Buyers and sellers are closing deals at a torrid pace with high prices but many don't expect the current pace to last beyond the first half of 2021.
The pause around mergers and acquisitions from the COVID-19 pandemic is over and the activity are sky-high.
So are the prices. If you want to sell, now is the time because some of the leading M&A bankers and advisers in the government market see the activity levels at their peak with a slowdown coming in the next six months or so.
But don’t expect any of that to last forever either, panelists said Thursday during an event hosted by King & Spalding focused on M&A trends in the government market.
“We are at the frothy end of the market, so get it while the getting is good but it is as good as it gets right now,” said Jean Stack, co-managing director with Baird & Co.
“Multiples are at all-time highs so the likelihood of them going up is not as good as the likelihood of them going down,” said Chris Oliver, managing director of DC Advisory.
High prices and the realization that a window on those prices is closing is one reason that M&A activity has been so high in recent months, Oliver said.
The next two months will likely be busy as we head into the end of 2020. The buildup to the election drove some of the activity but now that it is over “there is a more relaxed view now,” Stack said.
Transactions during 2020 took a pause because of COVID-19 restrictions. “They had to focus on operations and figure out how to do deals during a pandemic,” Oliver said.
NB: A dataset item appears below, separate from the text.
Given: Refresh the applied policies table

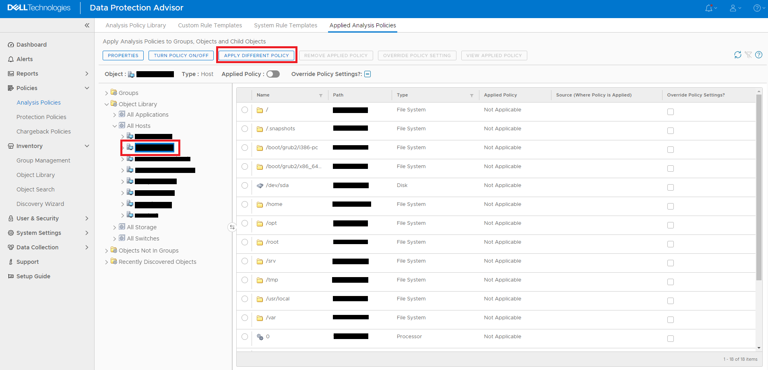Looking at the screenshot, I should 737,55.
A Biden administration will bring some shifts in priorities, but the expectation is that defense-focused firms will see little change.
“The (fiscal 2021) budget will go through multiple continuing resolutions but in October we should see the defense budget be flat to down,” said Jeff McGrath, managing director at Jefferies.
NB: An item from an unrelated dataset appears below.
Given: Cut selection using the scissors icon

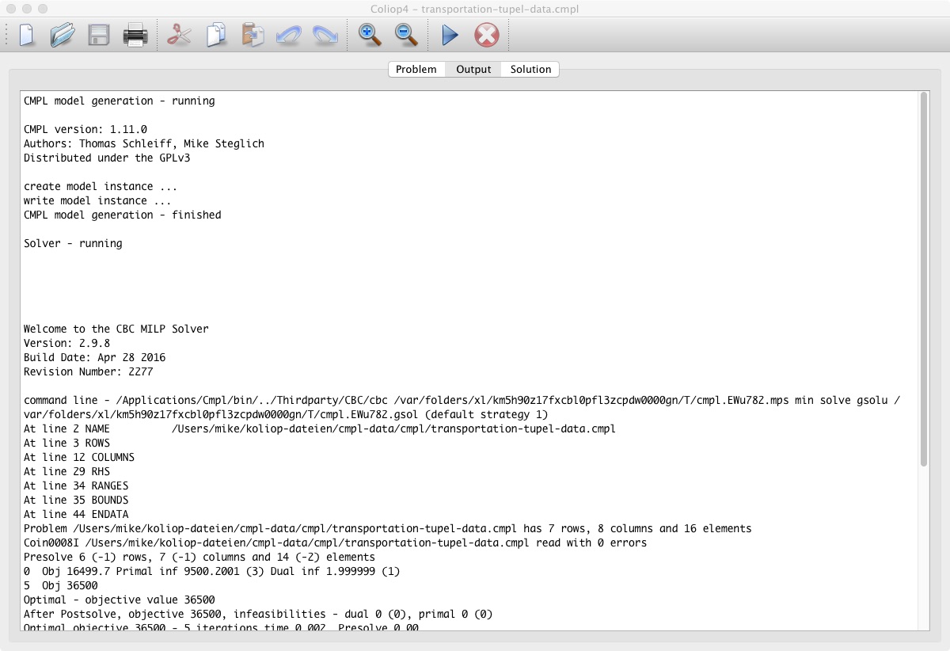Looking at the screenshot, I should click(x=179, y=36).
That was the same expectation McGrath had before the election. The consensus has been that defense spending even under a second Trump term would flatten, but the panelists said that is still a strong market.
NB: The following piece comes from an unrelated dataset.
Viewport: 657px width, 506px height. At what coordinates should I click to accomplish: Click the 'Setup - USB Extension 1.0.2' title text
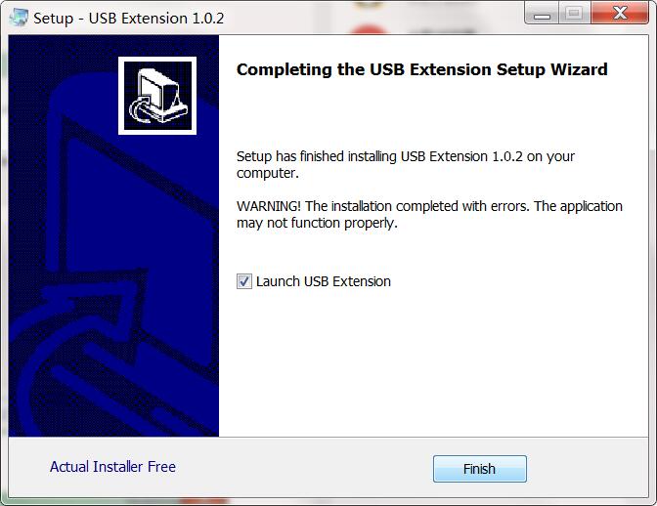pos(129,18)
“National security priorities aren’t going to diminish because we went through an election and there is bipartisan support,” McGrath said.
But as you get beyond fiscal 2022, budget concerns grow because of the increased spending in response to the COVID-19 pandemic
“Those bills will need to be paid in a few years,” Oliver said. “That’s not an issue right now but is a glowing ember of danger.”
While the pandemic slowed deal making by strategic buyers, private equity buyers have remained very active.
“The velocity of the PE activity defines 2020,” Stack said. “They are building platforms even during COVID.”
Private equity is particularly active in the middle of the market.
“Sellers have a misguided perception that there are strategic buyers everywhere, but there are not,” Stack said. “The creation of the next generation of midmarket firms will come from private equity buyers.”
So what are people buying? On one hand, many deals are about positioning particularly for the large strategic buyers.
“The multiples are being driven by the need to build out capabilities to pursue large opportunities,” McGrath said. “This could be an incredible time for a seller to come out and change the landscape for a few of these opportunities.”
A second factor is the capabilities themselves.
“We see a move to higher end technology oriented companies,” Kevin DeSanto, founder and managing director at KippsDeSanto.
He sees high demand for technologies around intelligence, surveillance and reconnaissance, space, artificial intelligence and machine learning.
“This is the fourth year we’ve talked about cloud migration, IT modernization and DevOps in the cloud,” McGrath said, listing some other in demand areas.
While prices are right now, there isn’t a uniform formula for determining value and the multiple a company can capture.
“The range of valuations is massive,” Stack said. “We’ve see five times multiples, 15 times and 20 times. It is all a function of the attribute of the companies, where they are positioned and the budgets of the future.”
All of the bankers said they expect large deals to continue to happen. One reason is that these large traditional contractors have an advantage even as agency buyers look for new technologies and innovations.
“We see traditional companies evolving and adding capabilities because they are the ones will be called on for modernization efforts,” DeSanto said. “They know the customer, they have the vehicles and they understand the system.”
But having said that, DeSanto also added that non-traditional and non-government companies are having an impact as well.
Also key for all sellers to consider is their approach to solutions.
“One and done doesn’t drive value but a (as a service) model or a very repeatable solution does,” Stack said.